O administrador pode buscar desconstituir os pressupostos de responsabilização com a apresentação de elementos probatórios suficientes para infirmar a tese acusatória. Por exemplo, pode-se demonstrar que a falha imputada deriva de um erro de tipo ou de proibição, hipótese em que a culpabilidade estará afastada. De igual forma, pode-se comprovar que a ilicitude não era de conhecimento da administração como um todo (e nem deveria ser) ou, ao menos, que não havia ciência ampla em todos os níveis da estrutura administrativa.
O administrador sempre poderá afastar a culpabilidade ao demonstrar que envidou os esforços necessários e razoavelmente compatíveis com as suas atribuições e que as falhas identificadas ocorreram a despeito de sua atuação diligente. Em certas circunstâncias, a adoção de um processo decisório informado e adequado poderá imunizar as decisões negociais do administrador de eventual responsabilização. Para tal propósito, é fundamental que o administrador mantenha a documentação adequada de seus atos e processos decisórios (paper trail), bem como faça consignar eventuais divergências.
Por fim, vale tecer alguns comentários acerca da dimensão institucional dos deveres fiduciários. As diretorias podem implementar estruturas de governança para o desempenho das suas funções executivas, principalmente nos casos a área é encarregada de tarefas e atribuições complexas e abrangentes. A criação de comitês de assessoramento, a delegação de atribuições a um corpo técnico especializado e a contratação de avaliações independentes configuram boas práticas de governança corporativa.
No entanto, a existência de tais estruturas não exime o administrador responsável de seu dever de fiscalizar e/ou monitorar aqueles que, na prática, os realizam, a fim de que eles atuem com a diligência e a lealdade esperadas. É dizer, a delegação de atribuições a assessores não isenta o delegante de suas responsabilidades legais e estatutárias.
Conclusão
O sistema de deveres e responsabilidades imposto aos administradores equilibra os incentivos para que os administradores exerçam suas atribuições no interesse da companhia. A relação fiduciária entre administradores e companhia consubstancia uma série de prestações, ativas ou omissivas, na condução dos negócios da companhia.
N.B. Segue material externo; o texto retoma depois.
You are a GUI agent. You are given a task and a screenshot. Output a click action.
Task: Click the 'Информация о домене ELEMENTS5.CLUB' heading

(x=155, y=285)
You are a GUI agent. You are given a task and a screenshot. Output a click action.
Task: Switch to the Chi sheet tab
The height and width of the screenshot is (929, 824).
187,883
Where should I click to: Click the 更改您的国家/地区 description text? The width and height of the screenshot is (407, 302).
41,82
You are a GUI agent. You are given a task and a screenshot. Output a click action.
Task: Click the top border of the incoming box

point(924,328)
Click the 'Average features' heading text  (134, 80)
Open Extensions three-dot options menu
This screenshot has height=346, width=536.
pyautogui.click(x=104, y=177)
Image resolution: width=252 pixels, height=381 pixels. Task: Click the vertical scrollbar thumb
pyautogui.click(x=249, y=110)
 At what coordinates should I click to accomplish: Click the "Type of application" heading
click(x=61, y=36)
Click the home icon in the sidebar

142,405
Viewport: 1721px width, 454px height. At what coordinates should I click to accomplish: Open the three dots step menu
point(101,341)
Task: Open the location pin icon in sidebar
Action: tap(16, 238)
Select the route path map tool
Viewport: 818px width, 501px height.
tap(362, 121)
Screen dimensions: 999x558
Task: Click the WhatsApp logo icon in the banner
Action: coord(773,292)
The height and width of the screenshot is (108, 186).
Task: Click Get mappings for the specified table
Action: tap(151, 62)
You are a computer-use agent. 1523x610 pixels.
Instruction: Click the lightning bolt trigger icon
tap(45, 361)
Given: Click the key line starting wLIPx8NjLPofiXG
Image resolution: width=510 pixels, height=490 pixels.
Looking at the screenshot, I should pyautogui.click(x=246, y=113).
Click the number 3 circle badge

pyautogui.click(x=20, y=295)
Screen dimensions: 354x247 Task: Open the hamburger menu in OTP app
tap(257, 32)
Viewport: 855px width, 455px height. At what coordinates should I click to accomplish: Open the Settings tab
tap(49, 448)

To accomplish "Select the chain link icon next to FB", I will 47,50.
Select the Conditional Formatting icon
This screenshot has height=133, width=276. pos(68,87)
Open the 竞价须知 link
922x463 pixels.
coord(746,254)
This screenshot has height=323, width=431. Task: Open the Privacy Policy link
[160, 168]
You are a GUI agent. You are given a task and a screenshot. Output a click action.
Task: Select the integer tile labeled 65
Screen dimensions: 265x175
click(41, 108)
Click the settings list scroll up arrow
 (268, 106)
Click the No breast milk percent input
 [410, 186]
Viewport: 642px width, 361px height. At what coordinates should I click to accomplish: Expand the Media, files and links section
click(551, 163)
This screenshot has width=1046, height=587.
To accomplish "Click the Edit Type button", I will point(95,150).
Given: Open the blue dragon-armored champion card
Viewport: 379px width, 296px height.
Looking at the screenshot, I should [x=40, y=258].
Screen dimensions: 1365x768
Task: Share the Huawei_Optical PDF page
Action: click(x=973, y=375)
A responsabilização, seja na esfera cível ou administrativa, por desvios do padrão de comportamento esperado de um fiduciário deve observar pressupostos materiais e processuais. De maneira geral, os administradores não devem ser automaticamente responsabilizados por todas as falhas e prejuízos decorrentes da condução dos negócios de uma companhia. A responsabilidade deve ser avaliada a partir de juízo subjetivo da medida de diligência razoavelmente exigida naquelas circunstâncias e das atribuições específicas de cada integrante da administração.
A pretensão de responsabilização deve considerar a pertinência subjetiva das partes em relação à controvérsia e a medida de culpabilidade individual de cada administrador, evitando-se uma abordagem que trate a administração como um bloco. O fundamento essencial da responsabilização dos administradores por violação de seus deveres fiduciários deriva existência de um desvio do padrão de conduta, que afeta diretamente a própria companhia e suas pluralidades acionárias.
A avaliação da conduta dos administradores em observância dos seus deveres fiduciários deve ser sempre pautada pela razoabilidade e evitar um viés retrospectivo, assegurando um equilíbrio entre a necessária culpabilidade dos administradores e a segurança jurídica indispensável à gestão empresarial.
João Pedro Nascimento
é professor da FGV Direito Rio. Foi presidente da CVM - Comissão de Valores Mobiliários, entre julho/2022 e julho/2025.